[Mechanism of thrombosis: physiopathology, role of thrombin and its inhibition by modern therapies].

Although the number of cardiological interventional procedures is in constant progression, they still carry a considerable risk of thrombotic complications. The different antithrombotic strategies in force reduce their incidence but at the price of an excess of bleeding complications. In order to improve the benefit/risk ratio, new antithrombotic drugs have been developed. The thrombin antagonists have a choice role because, in addition to its effect of fibrinogen, thrombin plays a fundamental part in the initiation and maintenance of the thrombosis, both by activating the clotting factors and by stimulating the platelets.
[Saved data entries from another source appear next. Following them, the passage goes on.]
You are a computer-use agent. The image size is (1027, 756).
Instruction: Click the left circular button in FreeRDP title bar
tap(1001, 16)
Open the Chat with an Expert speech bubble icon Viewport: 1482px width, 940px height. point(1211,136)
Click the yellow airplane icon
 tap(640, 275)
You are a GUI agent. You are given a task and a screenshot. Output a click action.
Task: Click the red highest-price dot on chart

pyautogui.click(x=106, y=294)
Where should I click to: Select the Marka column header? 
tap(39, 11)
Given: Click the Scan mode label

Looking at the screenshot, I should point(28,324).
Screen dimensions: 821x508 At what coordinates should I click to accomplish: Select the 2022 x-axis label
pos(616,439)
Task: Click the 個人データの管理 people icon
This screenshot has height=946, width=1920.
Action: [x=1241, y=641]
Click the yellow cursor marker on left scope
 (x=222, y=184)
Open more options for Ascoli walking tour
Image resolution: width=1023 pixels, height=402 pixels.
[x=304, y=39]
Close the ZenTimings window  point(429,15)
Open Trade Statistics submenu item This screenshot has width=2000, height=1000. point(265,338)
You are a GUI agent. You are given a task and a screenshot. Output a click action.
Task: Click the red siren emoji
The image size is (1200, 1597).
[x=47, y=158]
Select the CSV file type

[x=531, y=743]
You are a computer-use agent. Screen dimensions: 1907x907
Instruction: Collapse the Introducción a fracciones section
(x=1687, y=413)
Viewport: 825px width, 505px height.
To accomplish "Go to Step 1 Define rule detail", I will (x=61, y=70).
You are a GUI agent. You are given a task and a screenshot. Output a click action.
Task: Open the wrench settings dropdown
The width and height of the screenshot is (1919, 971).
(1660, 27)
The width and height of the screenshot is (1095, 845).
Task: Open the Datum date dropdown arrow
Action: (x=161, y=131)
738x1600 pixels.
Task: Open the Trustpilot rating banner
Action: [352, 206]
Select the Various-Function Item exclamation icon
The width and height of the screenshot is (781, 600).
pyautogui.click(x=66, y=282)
Unfractionated heparin was the thrombin inhibitor of choice for many years in interventional cardiology but the improvement of our knowledge of the mechanisms of thrombosis has helped define its limitations. Direct inhibitors of thrombin such as bivalirudine avoid most of these disadvantages. One of their main advantages is their efficacy within the constituted clot itself, whereas heparin, in the absence of antithrombin, has a deleterious effect. The reversibility of the effect of bivalirudine probably plays a role in maintaining the haemostatic equilibrium providing an antithrombotic effect at least as effective as that of heparin but with a reduced risk of bleeding and without any specific biological surveillance. These advantages have been confirmed in the initial clinical trials but further studies aim t widen their application to patients selected with a higher risk of thrombotic events.